(What is being asked):
Reprint all of the data below exactly as shown and skip every image.
[Given records — start]
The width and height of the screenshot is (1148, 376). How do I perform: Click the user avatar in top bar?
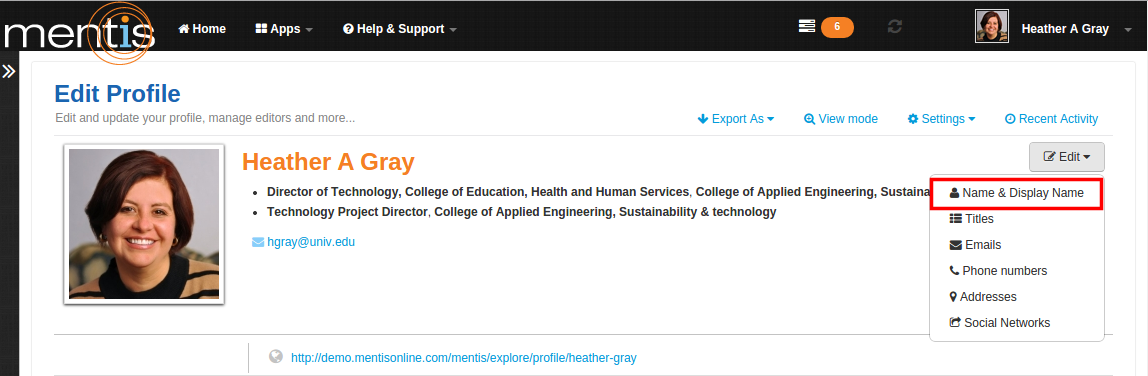click(992, 26)
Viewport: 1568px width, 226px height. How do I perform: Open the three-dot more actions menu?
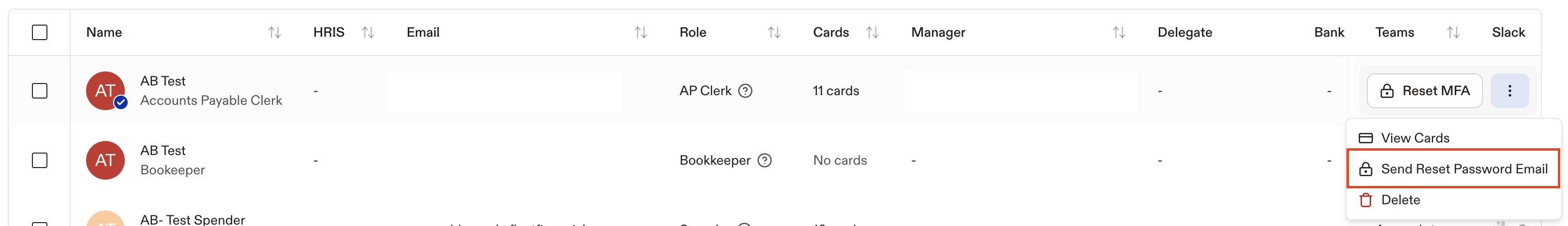coord(1509,90)
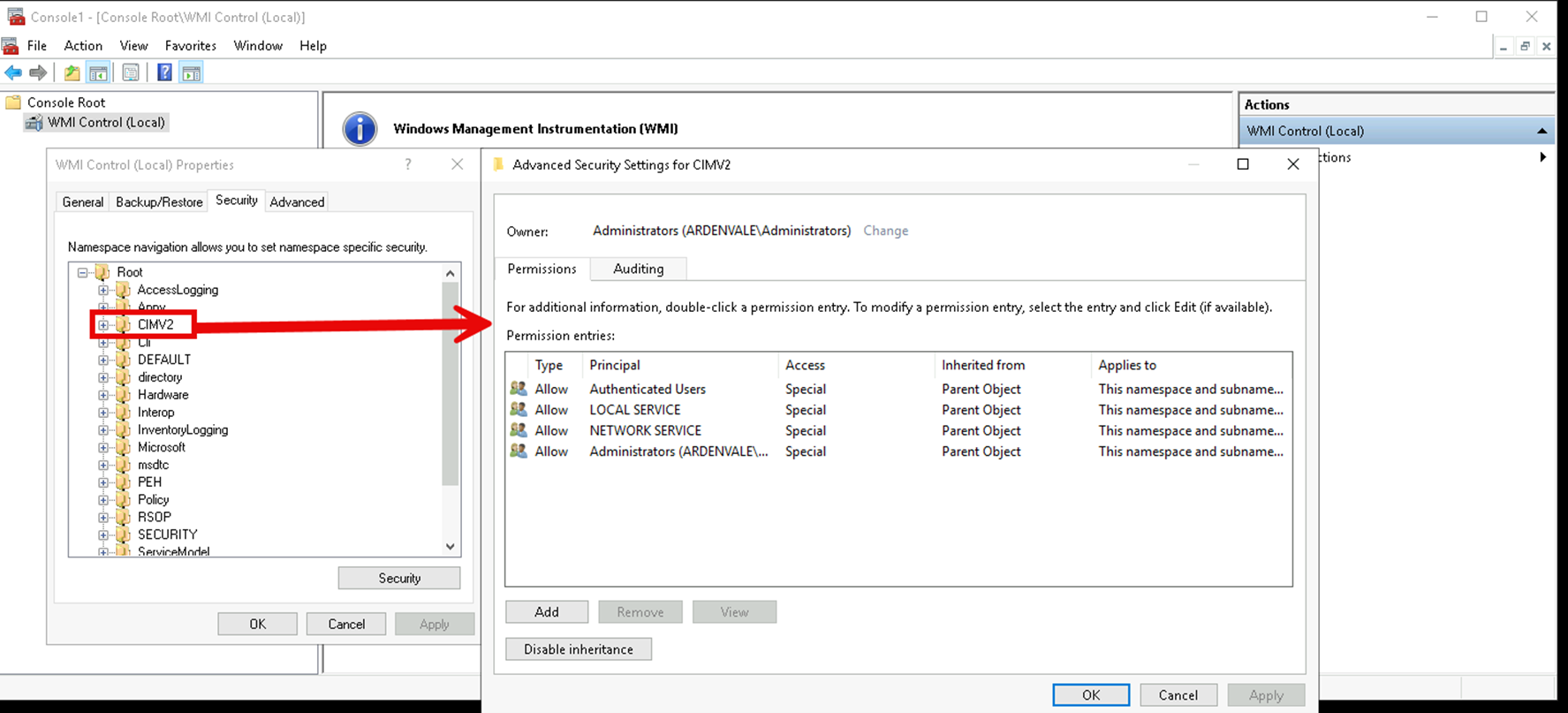Expand the SECURITY namespace node
The width and height of the screenshot is (1568, 713).
[103, 535]
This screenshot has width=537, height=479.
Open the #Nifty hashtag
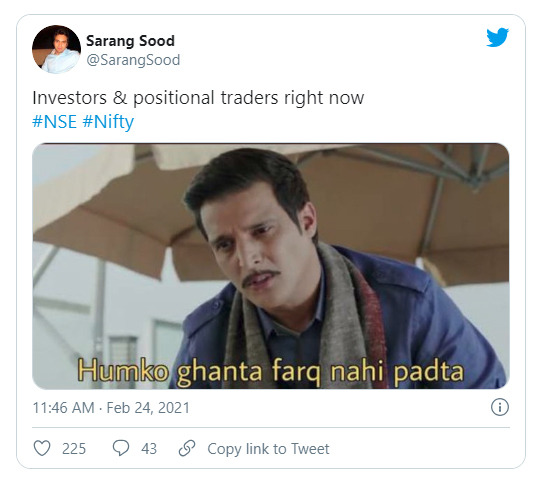coord(108,122)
[Given records — finish]
(Reply):
The width and height of the screenshot is (1148, 376). How do I perform: Click the user avatar in top bar?
click(992, 26)
Viewport: 1568px width, 226px height. How do I perform: Open the three-dot more actions menu?
coord(1509,90)
Expand the SECURITY namespace node
The width and height of the screenshot is (1568, 713).
[103, 535]
This screenshot has width=537, height=479.
Open the #Nifty hashtag
coord(108,122)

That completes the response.